This is coming later than I anticipated, but I expected that. While WordPress will list this as posted on Monday, it’s still Sunday where I live. So I win! Now. Has everyone gone and read Digger? No?
No problem, you can still go do that now.
….What, still not going? You’re only hurting yourself, you know.
So you’re probably wondering why I seem so insistent that you check this one out. Well, it is excellent in many ways. The art is good, the story is fantastic, and the characters are…well. You know the usual moral relativism, grey vs. grey morality, right? Basically, everyone has a dark side, no one is pure, that sort of thing? That is very much not in evidence in Digger; instead, if I were to say that everyone is a good person, I would be exaggerating only slightly. Every character has reasons for their actions and stances, and though some parties are more reasonable than others, there is almost no malice between characters. Which is not to say there isn’t conflict; there is a lot of conflict, but it is almost always generated from the clash of different cultures and worldviews, and once common ground is found the characters get along reasonably well. (There is, of course, one major exception, behind the majority of the plot. But the narrative to reach that point is so well constructed, I would never dream of spoiling it for you.)

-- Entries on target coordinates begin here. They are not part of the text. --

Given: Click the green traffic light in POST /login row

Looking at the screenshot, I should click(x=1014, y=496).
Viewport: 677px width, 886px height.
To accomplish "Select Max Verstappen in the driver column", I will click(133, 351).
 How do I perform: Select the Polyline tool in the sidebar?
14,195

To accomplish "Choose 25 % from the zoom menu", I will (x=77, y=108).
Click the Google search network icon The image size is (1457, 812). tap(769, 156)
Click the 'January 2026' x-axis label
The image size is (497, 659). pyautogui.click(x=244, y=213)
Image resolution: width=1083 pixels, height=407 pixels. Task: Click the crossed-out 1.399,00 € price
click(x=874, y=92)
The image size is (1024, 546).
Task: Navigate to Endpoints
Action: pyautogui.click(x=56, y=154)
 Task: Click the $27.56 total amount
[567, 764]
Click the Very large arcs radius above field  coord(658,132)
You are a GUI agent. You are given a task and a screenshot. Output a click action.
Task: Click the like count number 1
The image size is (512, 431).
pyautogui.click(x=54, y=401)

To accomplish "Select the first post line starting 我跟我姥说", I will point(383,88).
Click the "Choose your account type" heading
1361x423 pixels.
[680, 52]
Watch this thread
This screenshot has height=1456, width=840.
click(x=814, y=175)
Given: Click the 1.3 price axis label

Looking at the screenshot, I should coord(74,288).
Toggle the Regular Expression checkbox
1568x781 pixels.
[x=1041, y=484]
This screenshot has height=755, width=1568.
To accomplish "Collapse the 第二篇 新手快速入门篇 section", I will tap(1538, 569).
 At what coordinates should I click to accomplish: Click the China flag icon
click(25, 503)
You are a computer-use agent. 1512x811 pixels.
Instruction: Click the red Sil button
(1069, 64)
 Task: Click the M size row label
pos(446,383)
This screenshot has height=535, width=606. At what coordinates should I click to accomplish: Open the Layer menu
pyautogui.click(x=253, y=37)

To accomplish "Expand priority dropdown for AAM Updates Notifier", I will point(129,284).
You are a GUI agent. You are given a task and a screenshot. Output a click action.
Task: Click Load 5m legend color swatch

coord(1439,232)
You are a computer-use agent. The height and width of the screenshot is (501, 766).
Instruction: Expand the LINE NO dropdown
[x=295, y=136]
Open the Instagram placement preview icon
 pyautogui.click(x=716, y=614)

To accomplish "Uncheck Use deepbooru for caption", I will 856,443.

The story revolves around the eponymous Digger, a strong, intelligent, female wombat with an above average grasp of common sense. She loses her way while digging a tunnel under ground, falling prey to one of the many dangers to be found underground (hallucinogenic gas, in case you were wondering). Surfacing, she finds herself in an unknown land, within a temple of Ganesha. Although she wants to get back to her home warren, her compassion and common sense lead her to connect with the people she meets, and her efforts toward finding her home are continually sidetracked as she deals with humans, hyenas, magic, gods, and an unusual shadow child who follows her around.
I cannot praise this main character enough; I barely know where to start. Digger is a wonderful hero. She is strong, but without relying on force she attempts to solve problems by talking them through. She is very practical, but also kind and compassionate. She is focused on her goal, but not to the point of monomania; I mention it because one of the major ‘antagonists’ is such because of his profound tunnel vision. Above all, she admits her limitations, but tries to resolve her self-imposed responsibilities in spite of how outside her comfort zone they are. She is a wonderful person despite, or perhaps due to, being a talking wombat.
All the other characters have similar depth, but I would just like to mention Ed. Ed is an exiled hyena creature, and he is the single most understanding, peaceful, friendly, wise character in the entire comic. He is introduced trying to eat Digger, an action she later admits was rather reasonable under the circumstances. That’s the kind of story this is, a study in seeing the other person’s point of view. Classy.
Let me turn away from Digger for a moment to speak about its creator, Ursula Vernon. You may have noticed that I don’t like to say a lot about the writer in these articles, because I’d rather focus on their writings; but let me just say that Ursula Vernon is someone I would very much like to meet someday. Setting that aside, she writes children’s’ books, none of which I have read. However, under the pen name T. Kingfisher she has written some adult novellas, which are excellent. She has written a couple of classic storytale variants: Bryony And Roses, for example, is a very interesting variant of the ‘Beauty and the Beast’ story; The Seventh Bride has echoes of “Bluebeard” within. But the one I find most interesting is Nine Goblins.
In a way, it sounds like a parody: a war between the ‘good’ races (i.e. humans and elves) and the ‘evil’ goblins, except told from the point of view of the bad guys. And it does read a bit like that, especially in the beginning. But as it goes on, it becomes obvious that the goblins are actually rather upright people, just not very competent; that’s not to say that the humans etc. are actually bad, just not any better than the goblins. Sort of. And ignoring the presence of Sings-to-trees, magical beast veterinarian, who could be qualified for sainthood. But as the novel progresses, the humorous elements start to be downplayed and things get rather dark…
Well. Guess that’s that. Setting aside the lateness, a new chapter of A Game of Thrones will be up on Wednesday, so look forward to that, I guess. ‘Night.